- Opening Delimiter -
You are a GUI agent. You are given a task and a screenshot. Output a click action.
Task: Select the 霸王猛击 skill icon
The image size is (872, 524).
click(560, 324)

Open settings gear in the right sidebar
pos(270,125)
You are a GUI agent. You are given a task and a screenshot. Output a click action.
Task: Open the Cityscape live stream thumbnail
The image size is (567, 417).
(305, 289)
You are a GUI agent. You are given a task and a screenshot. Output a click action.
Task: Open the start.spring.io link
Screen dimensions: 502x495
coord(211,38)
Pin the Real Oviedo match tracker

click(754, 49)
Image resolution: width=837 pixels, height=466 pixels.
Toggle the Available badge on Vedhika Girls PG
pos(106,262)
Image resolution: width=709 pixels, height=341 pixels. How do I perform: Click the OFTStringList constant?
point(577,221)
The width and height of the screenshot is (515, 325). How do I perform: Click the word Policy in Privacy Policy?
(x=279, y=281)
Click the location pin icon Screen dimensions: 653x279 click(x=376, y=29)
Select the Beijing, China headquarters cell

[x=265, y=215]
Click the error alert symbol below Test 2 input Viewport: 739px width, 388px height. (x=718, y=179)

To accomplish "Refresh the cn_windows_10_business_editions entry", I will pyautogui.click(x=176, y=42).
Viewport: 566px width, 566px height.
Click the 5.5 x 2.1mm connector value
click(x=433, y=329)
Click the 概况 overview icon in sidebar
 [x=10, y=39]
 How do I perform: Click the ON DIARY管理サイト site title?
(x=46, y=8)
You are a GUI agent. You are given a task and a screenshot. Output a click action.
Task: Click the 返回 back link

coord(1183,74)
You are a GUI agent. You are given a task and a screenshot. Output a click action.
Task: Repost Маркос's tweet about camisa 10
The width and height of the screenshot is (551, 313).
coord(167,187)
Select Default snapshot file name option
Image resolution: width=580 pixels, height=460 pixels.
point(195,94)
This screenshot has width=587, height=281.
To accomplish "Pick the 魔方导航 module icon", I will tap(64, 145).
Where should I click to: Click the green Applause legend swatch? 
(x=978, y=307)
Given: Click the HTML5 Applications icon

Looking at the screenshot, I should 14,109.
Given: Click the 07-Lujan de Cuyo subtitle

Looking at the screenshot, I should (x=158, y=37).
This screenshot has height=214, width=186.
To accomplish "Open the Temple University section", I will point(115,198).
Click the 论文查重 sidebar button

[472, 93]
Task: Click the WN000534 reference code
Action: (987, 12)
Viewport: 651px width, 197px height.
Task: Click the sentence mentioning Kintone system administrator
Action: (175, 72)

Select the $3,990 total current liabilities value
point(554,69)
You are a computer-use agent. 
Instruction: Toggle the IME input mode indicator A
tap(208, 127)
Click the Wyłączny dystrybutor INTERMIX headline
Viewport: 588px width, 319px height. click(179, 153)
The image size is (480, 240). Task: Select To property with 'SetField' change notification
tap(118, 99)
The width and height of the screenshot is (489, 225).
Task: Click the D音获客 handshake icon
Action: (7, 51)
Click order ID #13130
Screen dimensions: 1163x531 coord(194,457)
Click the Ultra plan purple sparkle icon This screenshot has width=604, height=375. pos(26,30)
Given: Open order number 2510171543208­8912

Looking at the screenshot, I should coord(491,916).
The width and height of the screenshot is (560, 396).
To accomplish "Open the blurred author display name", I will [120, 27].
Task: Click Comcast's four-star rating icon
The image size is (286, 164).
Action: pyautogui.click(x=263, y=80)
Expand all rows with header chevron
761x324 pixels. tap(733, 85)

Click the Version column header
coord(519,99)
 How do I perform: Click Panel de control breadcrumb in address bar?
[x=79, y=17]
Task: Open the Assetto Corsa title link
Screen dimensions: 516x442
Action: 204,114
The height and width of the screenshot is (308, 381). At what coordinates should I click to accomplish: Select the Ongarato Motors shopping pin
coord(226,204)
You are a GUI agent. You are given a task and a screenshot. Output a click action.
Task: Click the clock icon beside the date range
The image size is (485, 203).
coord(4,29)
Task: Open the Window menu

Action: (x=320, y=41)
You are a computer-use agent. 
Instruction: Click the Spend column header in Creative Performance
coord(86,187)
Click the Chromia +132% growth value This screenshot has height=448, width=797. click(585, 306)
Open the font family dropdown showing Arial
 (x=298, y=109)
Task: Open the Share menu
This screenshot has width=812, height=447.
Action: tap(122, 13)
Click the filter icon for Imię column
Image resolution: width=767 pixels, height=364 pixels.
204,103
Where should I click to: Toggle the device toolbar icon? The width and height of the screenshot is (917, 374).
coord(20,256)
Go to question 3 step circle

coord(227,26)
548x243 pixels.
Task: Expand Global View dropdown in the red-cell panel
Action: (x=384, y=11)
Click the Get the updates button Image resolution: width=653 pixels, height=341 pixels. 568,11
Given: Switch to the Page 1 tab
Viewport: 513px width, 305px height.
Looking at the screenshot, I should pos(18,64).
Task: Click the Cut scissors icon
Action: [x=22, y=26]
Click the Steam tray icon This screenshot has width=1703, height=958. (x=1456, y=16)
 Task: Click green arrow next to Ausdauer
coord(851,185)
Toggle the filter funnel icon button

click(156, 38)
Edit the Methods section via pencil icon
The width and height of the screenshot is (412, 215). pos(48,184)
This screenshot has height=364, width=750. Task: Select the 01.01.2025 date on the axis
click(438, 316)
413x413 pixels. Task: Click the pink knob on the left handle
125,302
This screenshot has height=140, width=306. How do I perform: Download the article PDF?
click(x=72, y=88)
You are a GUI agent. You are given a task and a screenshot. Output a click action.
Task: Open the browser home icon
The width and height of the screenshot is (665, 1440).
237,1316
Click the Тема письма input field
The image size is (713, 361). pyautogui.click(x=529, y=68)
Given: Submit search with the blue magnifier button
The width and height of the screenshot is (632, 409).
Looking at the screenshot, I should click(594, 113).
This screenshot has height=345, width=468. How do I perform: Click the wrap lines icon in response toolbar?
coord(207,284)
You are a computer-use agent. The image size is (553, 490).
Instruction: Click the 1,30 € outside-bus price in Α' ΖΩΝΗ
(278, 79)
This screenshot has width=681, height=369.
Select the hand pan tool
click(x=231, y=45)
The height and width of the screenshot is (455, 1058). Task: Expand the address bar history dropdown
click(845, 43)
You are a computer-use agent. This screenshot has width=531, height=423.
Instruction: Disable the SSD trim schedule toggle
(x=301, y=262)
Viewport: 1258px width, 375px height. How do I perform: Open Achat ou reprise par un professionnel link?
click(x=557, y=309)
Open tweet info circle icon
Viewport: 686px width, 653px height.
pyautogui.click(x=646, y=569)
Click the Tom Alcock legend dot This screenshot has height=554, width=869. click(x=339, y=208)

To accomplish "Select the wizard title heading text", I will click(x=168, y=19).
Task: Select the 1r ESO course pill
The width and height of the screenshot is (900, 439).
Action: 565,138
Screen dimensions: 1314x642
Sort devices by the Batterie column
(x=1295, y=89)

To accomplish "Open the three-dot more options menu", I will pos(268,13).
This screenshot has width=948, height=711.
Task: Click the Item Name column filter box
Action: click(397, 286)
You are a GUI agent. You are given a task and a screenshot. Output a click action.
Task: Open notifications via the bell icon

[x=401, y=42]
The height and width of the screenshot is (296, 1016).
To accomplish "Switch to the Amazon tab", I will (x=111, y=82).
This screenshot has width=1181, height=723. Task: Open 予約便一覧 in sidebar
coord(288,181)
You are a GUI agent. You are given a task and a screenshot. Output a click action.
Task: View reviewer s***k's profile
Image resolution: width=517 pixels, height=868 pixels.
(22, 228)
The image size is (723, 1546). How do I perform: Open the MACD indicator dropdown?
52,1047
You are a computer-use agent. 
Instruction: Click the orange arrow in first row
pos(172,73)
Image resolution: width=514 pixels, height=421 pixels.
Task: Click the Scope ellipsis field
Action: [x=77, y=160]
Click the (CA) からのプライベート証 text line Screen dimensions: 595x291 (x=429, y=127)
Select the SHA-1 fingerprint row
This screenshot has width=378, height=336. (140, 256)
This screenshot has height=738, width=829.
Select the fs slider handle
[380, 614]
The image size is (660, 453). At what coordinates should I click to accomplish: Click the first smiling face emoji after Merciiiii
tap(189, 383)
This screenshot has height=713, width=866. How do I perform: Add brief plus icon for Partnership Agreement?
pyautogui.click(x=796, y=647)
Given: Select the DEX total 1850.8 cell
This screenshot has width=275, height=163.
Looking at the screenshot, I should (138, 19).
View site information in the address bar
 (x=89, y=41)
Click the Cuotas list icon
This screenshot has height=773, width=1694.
- Closing Delimiter -
--- TASK STATEMENT ---
Reproduce exactly the entries above, limited to the lines from the one with "Select the Beijing, China headquarters cell" through the one with "Task: Repost Маркос's tweet about camisa 10", both included.

--- SOLUTION TO THIS TASK ---
Select the Beijing, China headquarters cell

[x=265, y=215]
Click the error alert symbol below Test 2 input Viewport: 739px width, 388px height. (x=718, y=179)

To accomplish "Refresh the cn_windows_10_business_editions entry", I will pyautogui.click(x=176, y=42).
Viewport: 566px width, 566px height.
Click the 5.5 x 2.1mm connector value
click(x=433, y=329)
Click the 概况 overview icon in sidebar
 [x=10, y=39]
 How do I perform: Click the ON DIARY管理サイト site title?
(x=46, y=8)
You are a GUI agent. You are given a task and a screenshot. Output a click action.
Task: Click the 返回 back link

coord(1183,74)
You are a GUI agent. You are given a task and a screenshot. Output a click action.
Task: Repost Маркос's tweet about camisa 10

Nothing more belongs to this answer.